On Monday, the path for DACA recipients took another turn. The Supreme Court declined the Trump Administration's appeal to end the Deferred Action for Childhood Arrivals program, which was set to phase out this coming week.
As the confusion continues, there remains no clear path forward on how to create a legal framework for those currently protected under the Obama-era program.
Take Two checked in with DACA recipient Safir Wazed. He was brought here as a child from Bangladesh and is currently a graduate student at the University of Southern California.
"I'm still confused and very frustrated," Wazed says. "We are exactly where we were when Jeff Sessions announced that DACA would end."
Now on the job market, Wazed feels the pressure to unveil his uncertain status to his potential employers.
"When we get to that conversation, that means the interview is going well," Wazed says. "But I do have to pivot it a bit."
The latest developments are changing the political debate surrounding the program.
"I suspect lawmakers are feeling less pressure now," says Louis DeSipio, professor of political science and chicano studies at UC-Irvine. "Congress tried to come up with a resolution a few weeks ago and failed. Now with the court temporarily protecting DACA, Congress might move on to other issues."

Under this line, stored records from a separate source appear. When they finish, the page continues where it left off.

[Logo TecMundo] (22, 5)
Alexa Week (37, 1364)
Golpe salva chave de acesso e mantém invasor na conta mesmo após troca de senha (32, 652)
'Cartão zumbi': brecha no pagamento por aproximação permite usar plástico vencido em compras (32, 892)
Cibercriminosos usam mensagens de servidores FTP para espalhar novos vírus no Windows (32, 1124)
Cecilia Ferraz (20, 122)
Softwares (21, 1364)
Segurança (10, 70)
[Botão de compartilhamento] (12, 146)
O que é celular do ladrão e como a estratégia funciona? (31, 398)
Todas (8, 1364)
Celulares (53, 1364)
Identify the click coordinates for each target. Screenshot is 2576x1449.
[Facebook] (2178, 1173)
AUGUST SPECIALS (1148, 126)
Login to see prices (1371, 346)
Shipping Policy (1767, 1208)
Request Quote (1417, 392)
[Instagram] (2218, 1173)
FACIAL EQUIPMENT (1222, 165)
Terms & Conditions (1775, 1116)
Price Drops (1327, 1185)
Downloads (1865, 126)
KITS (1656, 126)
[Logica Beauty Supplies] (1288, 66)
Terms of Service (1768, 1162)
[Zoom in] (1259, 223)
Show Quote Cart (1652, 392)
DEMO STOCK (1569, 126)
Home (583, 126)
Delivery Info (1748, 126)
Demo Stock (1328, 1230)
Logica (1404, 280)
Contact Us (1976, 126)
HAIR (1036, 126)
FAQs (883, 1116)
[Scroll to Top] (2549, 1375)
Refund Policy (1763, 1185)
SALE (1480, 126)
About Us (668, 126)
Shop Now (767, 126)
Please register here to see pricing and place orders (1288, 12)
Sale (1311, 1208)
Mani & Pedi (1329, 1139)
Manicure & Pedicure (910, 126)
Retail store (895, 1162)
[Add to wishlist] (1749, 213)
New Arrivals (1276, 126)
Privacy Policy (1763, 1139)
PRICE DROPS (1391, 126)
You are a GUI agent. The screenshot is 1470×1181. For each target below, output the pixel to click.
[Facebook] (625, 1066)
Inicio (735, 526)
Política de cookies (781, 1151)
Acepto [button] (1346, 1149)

However, as long as there's no fix for DACA, it will continue to be political.
"It keeps the issues in the debate for all these moderate house seats they have to defend in the fall," DeSipio says. "The Democrats will have a clear issue to mobilize around. It will help Democrats in the fall."
As for Wazed, the DACA recipient, he's hopeful about where things are headed.
"We will not stop fighting until we get what we want, which is a path to citizenship," Wazed says.